Supplied material:
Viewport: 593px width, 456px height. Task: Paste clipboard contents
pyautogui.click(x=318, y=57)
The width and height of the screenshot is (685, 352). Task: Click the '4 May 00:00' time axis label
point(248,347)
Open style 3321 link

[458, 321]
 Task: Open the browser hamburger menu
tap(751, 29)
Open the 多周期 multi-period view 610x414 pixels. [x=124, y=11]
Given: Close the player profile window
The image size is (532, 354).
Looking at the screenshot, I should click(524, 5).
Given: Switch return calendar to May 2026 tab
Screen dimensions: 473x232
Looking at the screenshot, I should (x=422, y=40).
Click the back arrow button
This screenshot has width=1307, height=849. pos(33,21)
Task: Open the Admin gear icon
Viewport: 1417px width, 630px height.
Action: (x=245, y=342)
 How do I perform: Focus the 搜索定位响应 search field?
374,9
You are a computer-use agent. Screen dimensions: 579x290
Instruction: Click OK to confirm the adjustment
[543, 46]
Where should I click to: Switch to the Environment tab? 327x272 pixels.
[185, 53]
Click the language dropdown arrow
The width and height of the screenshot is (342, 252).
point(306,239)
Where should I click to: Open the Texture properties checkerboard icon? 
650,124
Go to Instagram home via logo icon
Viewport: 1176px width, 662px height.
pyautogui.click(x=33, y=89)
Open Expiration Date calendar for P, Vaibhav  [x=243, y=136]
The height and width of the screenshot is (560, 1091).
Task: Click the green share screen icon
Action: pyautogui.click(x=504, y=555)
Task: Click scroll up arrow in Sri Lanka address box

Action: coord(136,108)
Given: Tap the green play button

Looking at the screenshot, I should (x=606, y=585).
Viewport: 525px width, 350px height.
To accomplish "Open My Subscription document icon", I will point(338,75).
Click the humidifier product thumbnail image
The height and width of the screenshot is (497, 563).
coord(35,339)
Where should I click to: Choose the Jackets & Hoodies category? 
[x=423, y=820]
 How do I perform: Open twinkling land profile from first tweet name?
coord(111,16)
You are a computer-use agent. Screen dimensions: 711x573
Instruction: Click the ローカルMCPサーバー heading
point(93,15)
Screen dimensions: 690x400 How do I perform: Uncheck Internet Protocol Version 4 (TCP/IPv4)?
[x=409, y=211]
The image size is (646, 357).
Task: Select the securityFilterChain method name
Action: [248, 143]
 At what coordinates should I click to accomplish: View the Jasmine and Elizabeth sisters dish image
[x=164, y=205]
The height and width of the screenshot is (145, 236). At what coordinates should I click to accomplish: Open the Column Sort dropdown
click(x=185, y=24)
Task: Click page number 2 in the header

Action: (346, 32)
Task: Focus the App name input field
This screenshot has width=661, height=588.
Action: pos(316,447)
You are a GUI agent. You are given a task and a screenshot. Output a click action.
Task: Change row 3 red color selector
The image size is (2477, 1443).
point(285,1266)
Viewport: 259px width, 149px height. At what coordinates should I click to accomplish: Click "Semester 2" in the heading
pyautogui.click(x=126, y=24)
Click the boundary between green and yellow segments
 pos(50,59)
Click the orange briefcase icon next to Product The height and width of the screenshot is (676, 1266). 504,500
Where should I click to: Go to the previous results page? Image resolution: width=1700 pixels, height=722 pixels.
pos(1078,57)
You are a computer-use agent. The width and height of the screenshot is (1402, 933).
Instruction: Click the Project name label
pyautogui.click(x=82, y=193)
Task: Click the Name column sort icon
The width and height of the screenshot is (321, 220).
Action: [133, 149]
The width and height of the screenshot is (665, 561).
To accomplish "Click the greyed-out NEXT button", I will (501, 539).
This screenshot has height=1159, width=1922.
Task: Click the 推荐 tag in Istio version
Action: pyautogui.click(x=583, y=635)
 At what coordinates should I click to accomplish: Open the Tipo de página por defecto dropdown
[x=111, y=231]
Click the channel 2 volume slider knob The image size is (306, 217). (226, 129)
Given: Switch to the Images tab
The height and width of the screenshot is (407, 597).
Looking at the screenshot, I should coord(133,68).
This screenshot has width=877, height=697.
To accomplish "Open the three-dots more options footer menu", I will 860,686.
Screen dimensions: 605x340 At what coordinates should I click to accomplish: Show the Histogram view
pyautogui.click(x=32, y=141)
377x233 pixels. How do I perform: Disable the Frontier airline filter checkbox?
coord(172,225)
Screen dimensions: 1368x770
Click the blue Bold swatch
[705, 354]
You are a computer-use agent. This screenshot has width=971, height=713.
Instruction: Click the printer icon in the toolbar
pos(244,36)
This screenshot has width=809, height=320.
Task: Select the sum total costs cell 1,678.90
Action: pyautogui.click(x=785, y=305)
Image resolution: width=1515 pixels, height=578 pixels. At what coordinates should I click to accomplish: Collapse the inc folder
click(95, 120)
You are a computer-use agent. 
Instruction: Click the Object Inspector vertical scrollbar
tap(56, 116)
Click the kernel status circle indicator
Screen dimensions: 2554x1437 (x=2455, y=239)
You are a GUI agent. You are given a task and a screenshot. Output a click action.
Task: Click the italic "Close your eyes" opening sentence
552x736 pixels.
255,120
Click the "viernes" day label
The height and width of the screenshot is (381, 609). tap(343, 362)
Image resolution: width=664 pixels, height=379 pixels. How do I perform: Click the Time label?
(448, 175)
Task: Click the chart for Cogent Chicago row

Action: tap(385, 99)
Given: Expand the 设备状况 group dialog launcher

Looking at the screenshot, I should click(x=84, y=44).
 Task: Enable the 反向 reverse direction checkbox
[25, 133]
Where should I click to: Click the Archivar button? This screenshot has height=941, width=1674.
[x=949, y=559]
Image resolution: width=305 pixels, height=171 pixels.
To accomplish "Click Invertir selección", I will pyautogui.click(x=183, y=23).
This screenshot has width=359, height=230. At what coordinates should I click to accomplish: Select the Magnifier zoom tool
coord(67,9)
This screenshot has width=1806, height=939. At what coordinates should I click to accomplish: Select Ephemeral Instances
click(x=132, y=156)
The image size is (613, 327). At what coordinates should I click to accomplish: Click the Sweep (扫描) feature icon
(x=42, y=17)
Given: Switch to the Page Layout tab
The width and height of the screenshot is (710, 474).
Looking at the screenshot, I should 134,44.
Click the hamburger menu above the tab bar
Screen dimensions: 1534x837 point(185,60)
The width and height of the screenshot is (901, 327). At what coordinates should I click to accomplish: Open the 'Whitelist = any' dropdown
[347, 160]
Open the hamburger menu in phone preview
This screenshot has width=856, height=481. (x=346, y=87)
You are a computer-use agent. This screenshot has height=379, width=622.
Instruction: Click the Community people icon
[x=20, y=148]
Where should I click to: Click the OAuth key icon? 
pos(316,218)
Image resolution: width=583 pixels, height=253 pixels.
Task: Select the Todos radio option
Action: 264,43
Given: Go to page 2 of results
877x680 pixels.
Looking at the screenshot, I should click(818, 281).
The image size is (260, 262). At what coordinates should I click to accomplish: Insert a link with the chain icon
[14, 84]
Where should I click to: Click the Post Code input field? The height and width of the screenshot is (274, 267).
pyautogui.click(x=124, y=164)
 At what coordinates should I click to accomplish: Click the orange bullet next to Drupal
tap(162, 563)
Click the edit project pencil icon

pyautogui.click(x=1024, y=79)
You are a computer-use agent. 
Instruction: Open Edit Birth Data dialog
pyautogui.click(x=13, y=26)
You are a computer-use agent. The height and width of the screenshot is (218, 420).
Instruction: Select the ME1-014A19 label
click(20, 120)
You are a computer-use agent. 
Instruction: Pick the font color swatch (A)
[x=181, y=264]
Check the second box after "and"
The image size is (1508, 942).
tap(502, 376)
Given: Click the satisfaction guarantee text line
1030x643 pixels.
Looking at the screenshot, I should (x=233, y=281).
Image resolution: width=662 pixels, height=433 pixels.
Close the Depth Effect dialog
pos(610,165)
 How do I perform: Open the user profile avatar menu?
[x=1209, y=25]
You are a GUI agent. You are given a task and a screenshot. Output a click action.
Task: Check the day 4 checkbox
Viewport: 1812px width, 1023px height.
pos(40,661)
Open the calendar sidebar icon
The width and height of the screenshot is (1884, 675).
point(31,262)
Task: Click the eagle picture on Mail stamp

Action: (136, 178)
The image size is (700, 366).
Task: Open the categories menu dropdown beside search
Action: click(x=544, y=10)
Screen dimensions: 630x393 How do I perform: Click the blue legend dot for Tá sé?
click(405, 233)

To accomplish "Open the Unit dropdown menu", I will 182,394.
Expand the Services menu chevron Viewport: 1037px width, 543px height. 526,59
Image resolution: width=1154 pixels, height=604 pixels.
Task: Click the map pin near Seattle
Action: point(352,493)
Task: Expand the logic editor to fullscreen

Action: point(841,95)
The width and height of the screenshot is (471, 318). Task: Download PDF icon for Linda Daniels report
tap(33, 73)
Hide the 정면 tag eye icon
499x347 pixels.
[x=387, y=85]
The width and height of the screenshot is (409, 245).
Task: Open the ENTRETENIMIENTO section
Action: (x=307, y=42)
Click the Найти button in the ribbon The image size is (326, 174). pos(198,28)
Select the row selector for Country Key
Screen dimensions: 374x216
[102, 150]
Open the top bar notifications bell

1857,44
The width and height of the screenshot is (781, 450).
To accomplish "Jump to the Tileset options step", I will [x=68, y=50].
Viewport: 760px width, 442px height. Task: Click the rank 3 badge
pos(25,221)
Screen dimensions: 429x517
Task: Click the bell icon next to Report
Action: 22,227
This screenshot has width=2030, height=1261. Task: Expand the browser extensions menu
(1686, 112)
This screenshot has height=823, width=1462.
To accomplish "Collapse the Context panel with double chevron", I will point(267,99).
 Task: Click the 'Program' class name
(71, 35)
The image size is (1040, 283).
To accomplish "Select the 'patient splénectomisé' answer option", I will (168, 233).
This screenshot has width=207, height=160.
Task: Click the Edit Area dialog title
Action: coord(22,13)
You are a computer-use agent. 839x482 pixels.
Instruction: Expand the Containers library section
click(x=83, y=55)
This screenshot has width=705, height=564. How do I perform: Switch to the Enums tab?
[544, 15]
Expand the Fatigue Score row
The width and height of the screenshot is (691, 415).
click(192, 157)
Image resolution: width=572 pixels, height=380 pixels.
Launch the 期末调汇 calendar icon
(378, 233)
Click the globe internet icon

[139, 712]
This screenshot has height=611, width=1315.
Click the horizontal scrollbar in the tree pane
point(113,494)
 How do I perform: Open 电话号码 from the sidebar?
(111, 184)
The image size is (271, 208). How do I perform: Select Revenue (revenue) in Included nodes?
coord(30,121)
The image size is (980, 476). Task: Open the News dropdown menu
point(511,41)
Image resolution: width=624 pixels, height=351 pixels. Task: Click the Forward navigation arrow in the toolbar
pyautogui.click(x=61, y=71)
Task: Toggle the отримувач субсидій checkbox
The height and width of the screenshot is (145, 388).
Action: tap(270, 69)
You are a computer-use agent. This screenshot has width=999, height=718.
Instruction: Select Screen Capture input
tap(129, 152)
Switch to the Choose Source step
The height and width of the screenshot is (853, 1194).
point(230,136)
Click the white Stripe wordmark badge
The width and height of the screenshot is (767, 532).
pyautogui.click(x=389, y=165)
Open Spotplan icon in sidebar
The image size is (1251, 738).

What to produce: Render the data from the line with "Task: Click the eagle picture on Mail stamp" to the line with "Action: (x=307, y=42)", both ends included, as a Markdown table with the columns Row and Line. Number each row, and leave out blank lines.

Solution:
| Row | Line |
|---|---|
| 1 | Task: Click the eagle picture on Mail stamp |
| 2 | Action: (136, 178) |
| 3 | The image size is (700, 366). |
| 4 | Task: Open the categories menu dropdown beside search |
| 5 | Action: click(x=544, y=10) |
| 6 | Screen dimensions: 630x393 How do I perform: Click the blue legend dot for Tá sé? |
| 7 | click(405, 233) |
| 8 | To accomplish "Open the Unit dropdown menu", I will 182,394. |
| 9 | Expand the Services menu chevron Viewport: 1037px width, 543px height. 526,59 |
| 10 | Image resolution: width=1154 pixels, height=604 pixels. |
| 11 | Task: Click the map pin near Seattle |
| 12 | Action: point(352,493) |
| 13 | Task: Expand the logic editor to fullscreen |
| 14 | Action: point(841,95) |
| 15 | The width and height of the screenshot is (471, 318). Task: Download PDF icon for Linda Daniels report |
| 16 | tap(33, 73) |
| 17 | Hide the 정면 tag eye icon |
| 18 | 499x347 pixels. |
| 19 | [x=387, y=85] |
| 20 | The width and height of the screenshot is (409, 245). |
| 21 | Task: Open the ENTRETENIMIENTO section |
| 22 | Action: (x=307, y=42) |